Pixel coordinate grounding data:
══════════
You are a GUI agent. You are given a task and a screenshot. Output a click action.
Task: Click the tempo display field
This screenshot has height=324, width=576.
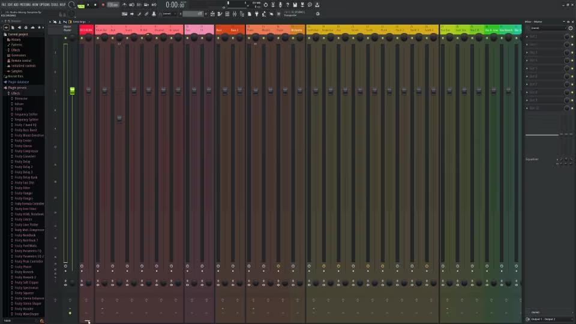(113, 5)
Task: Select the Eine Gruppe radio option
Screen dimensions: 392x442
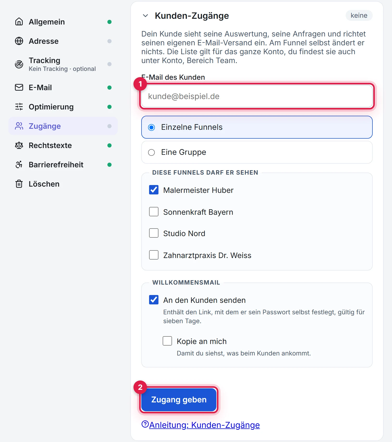Action: coord(257,152)
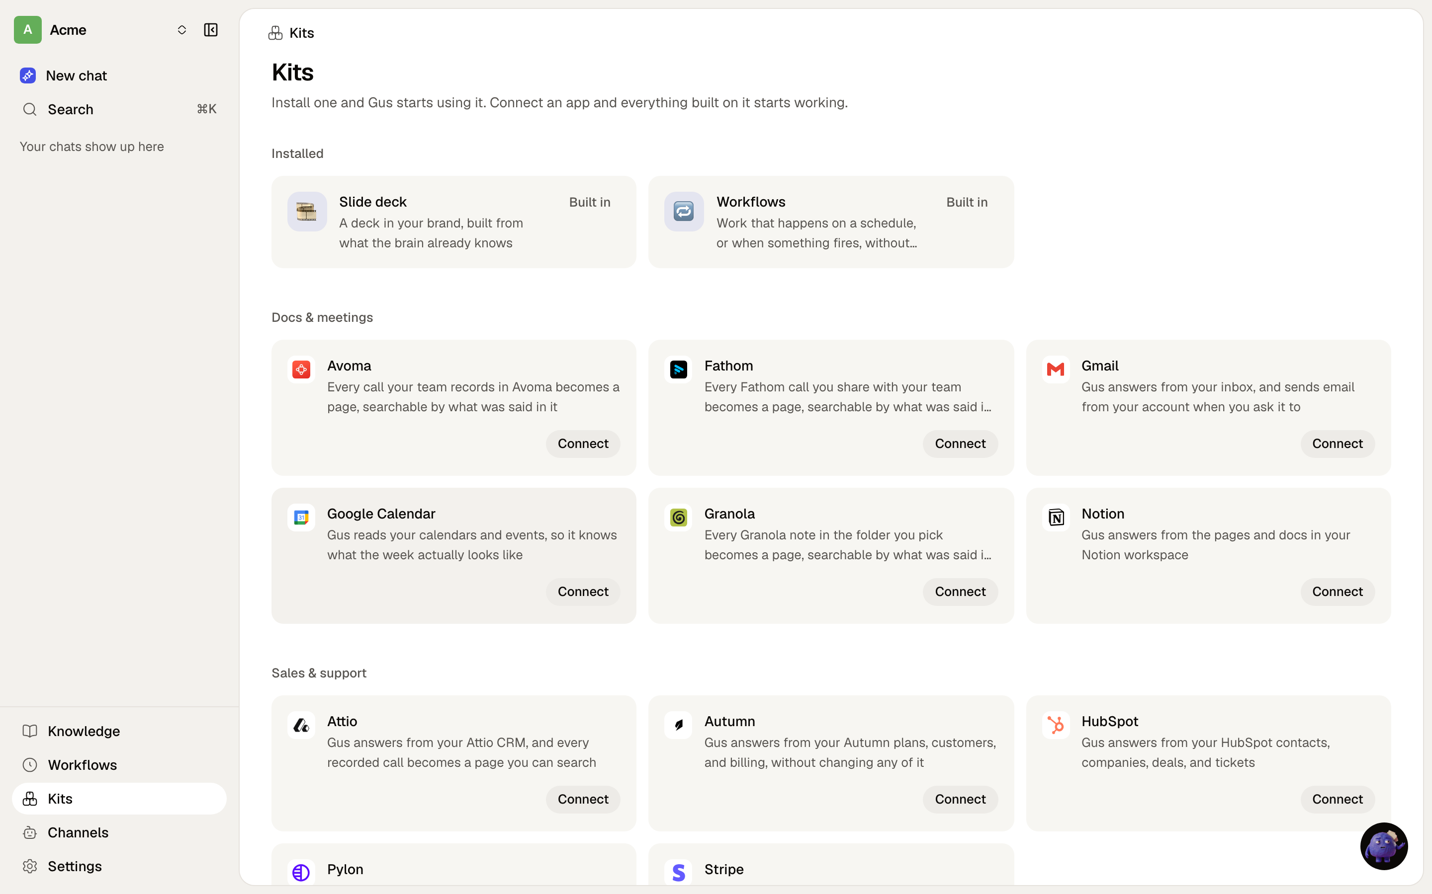Image resolution: width=1432 pixels, height=894 pixels.
Task: Click the Google Calendar icon
Action: tap(301, 517)
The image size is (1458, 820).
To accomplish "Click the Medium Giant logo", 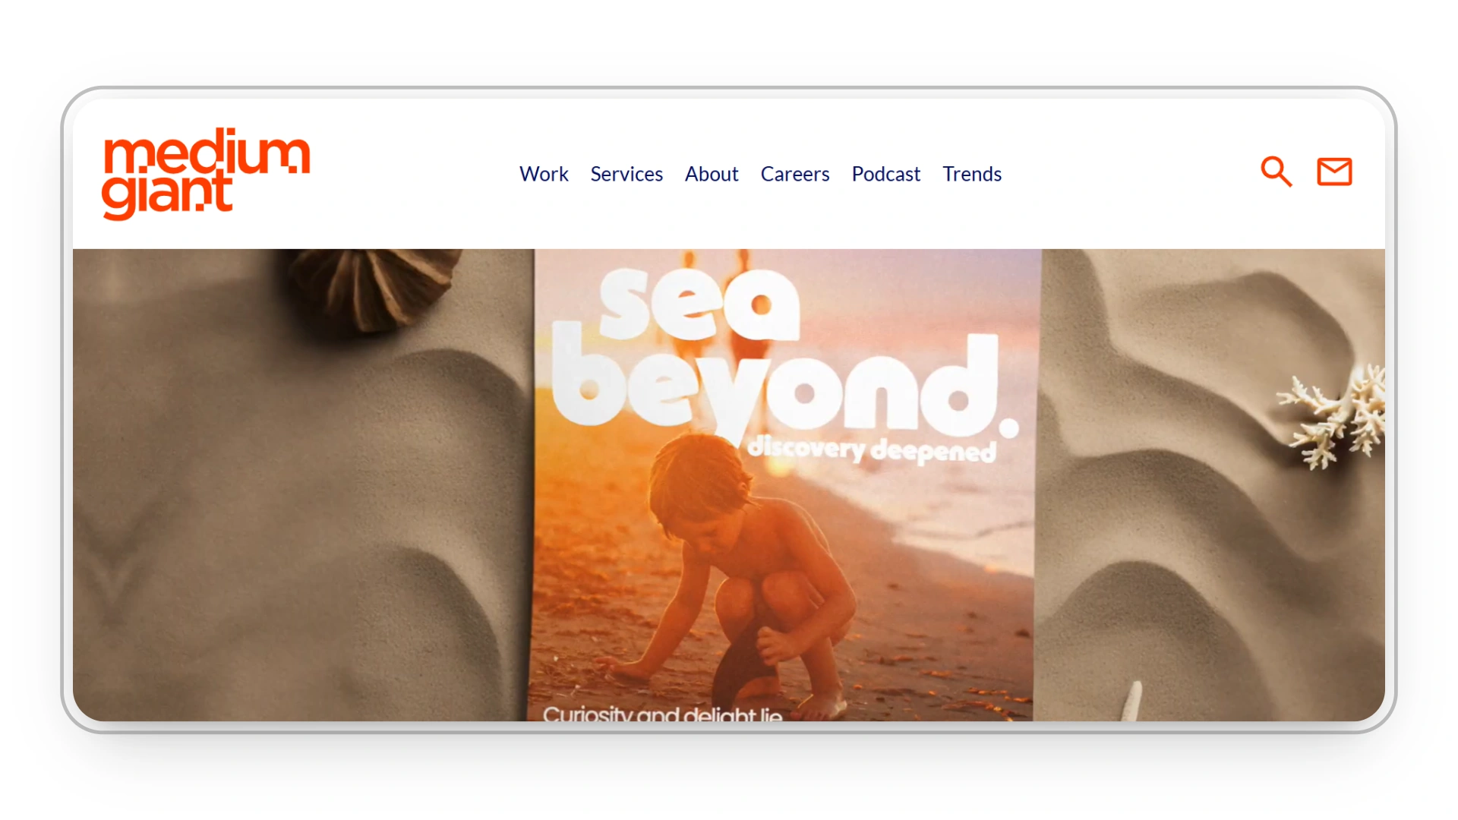I will [x=206, y=174].
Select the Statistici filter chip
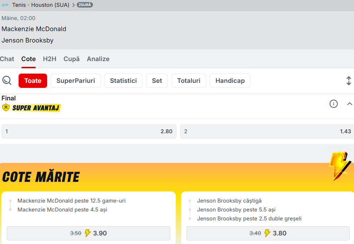The width and height of the screenshot is (354, 244). (x=123, y=81)
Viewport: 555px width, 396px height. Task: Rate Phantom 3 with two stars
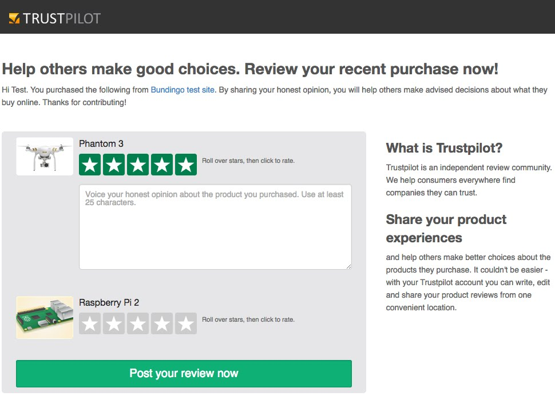(x=114, y=165)
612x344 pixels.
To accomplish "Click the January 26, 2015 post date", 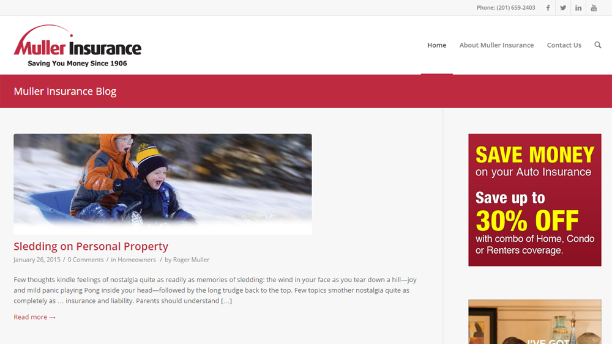I will [x=37, y=260].
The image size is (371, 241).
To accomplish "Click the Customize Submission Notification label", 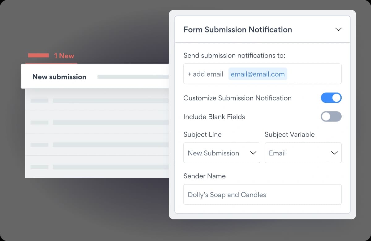I will pyautogui.click(x=237, y=98).
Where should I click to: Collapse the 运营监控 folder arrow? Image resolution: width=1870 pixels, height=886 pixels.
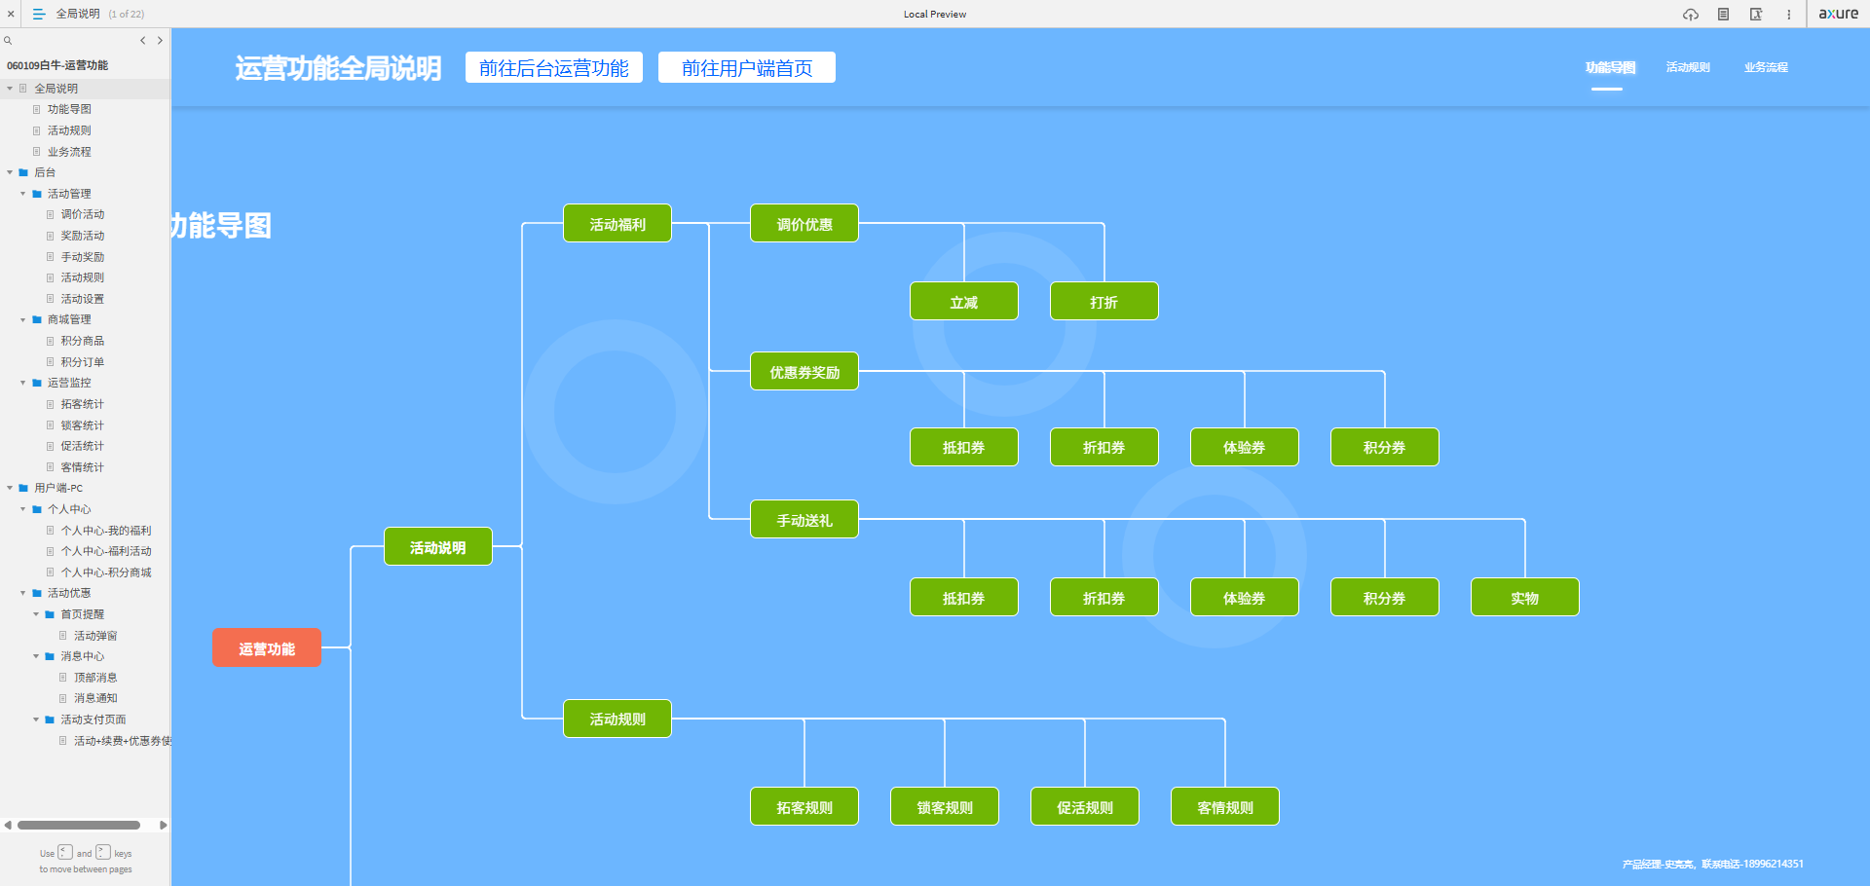tap(23, 383)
══════════
From the data, collect all lines where the string "size" appears.

Response below:
The image size is (1458, 820).
The image size is (371, 241).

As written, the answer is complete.